President Donald Trump has gone from promising to bring down drug prices to looking like he's been captured by Big Pharma in just a few short months.
The president started out the year ripping into drugmakers and threatening to make firms bid for government business. Now? Rather than pushing for pricing legislation, his administration is reportedly settling for an executive order -- which, according to a Kaiser Health News report, may end up looking more like a pharma wish list than a menu of onerous demands.
The regulations the industry fears most include those that would give the government more negotiating power and limit drug monopolies. Those increasingly seem to be off the table. Even a strong executive order has limitations, and Trump's apparently will not be strong.
Drug stocks have been on the rise this year. Evidence of softer treatment from the White House may give them more momentum.
It's by no means a golden age for pharmaceutical pricing. There's still pressure from insurers and pharmacy benefit managers, and drugmakers want to avoid the sort of public criticism that has hurt firms such as Mylan NV.
Companies including Allergan PLC and AbbVie Inc. have pledged to limit their annual price hikes to less than 10 percent. Others have started releasing data on their price increases. And Eli Lilly & Co. has offered a big discount on its lead insulin for patients exposed to the full price of the medicine. All of this appears to have had some cooling effect on prices; the median year-over-year drug-price change for branded drugs in the first quarter was the lowest in two years, according to a Bloomberg Intelligence analysis.
This is a notable trend for an industry that often relies on price hikes to make up for a dearth of new medicines or to boost earnings.
Still, the fundamentals of the situation -- that pharma firms enjoy essentially unfettered pricing power in the U.S. and typically don't hesitate to use it -- haven't changed.
"Just" a 10 percent price hike annually still adds up over time for expensive medicines. And not all drugmakers are on the bandwagon: Pfizer Inc. has substantially boosted the cost of a number of drugs this year. Though there have been some exceptions, companies are largely pricing their newly launched medicines as expensively as ever.
Despite Trump's previous rhetoric, his administration doesn't appear inclined to shake up these fundamentals.

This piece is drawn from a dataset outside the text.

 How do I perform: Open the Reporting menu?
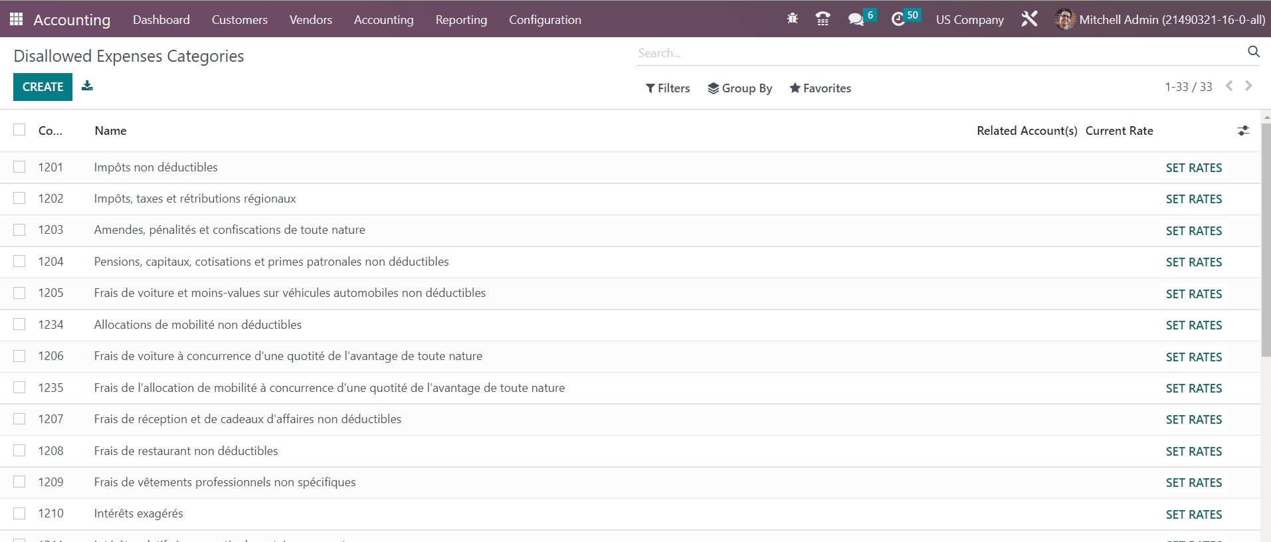pos(461,20)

His executive order reportedly may encourage agencies to boost value-based drug-pricing schemes, where drugmakers pay rebates if products don't perform up to a certain standard. But on the spectrum of drug-pricing remedies, this is among the pharma-friendliest; it may reduce overall spending somewhat and makes for good PR, but drugmakers still get to keep the same high base prices.
Other items reportedly under discussion -- such as loosening the FDA's approval standards and extending pharma's overseas drug monopoly protections -- are generally pro-pharma and anti-lower prices.
The GOP health-care bill currently engaged in a biweekly cycle of death and resurrection does not directly touch drug pricing, suggesting Congress won't take up the issue in a serious way, especially when Trump appears to be signalling disinterest.
Trump's executive order may end up being less friendly than reported; the Kaiser story was about policies being discussed by a working group, led by an ex-pharma lobbyist, helping to prepare the order. The administration may not want to court political backlash with such a transparently industry-friendly measure.
And Trump will always be a populist-minded loose cannon who may return to the drug-pricing well in the future if he's in need of some easy political points.
But the potential for truly dramatic changes to the pricing paradigm seems to be lessening by the day.
This column does not necessarily reflect the opinion of Bloomberg LP and its owners.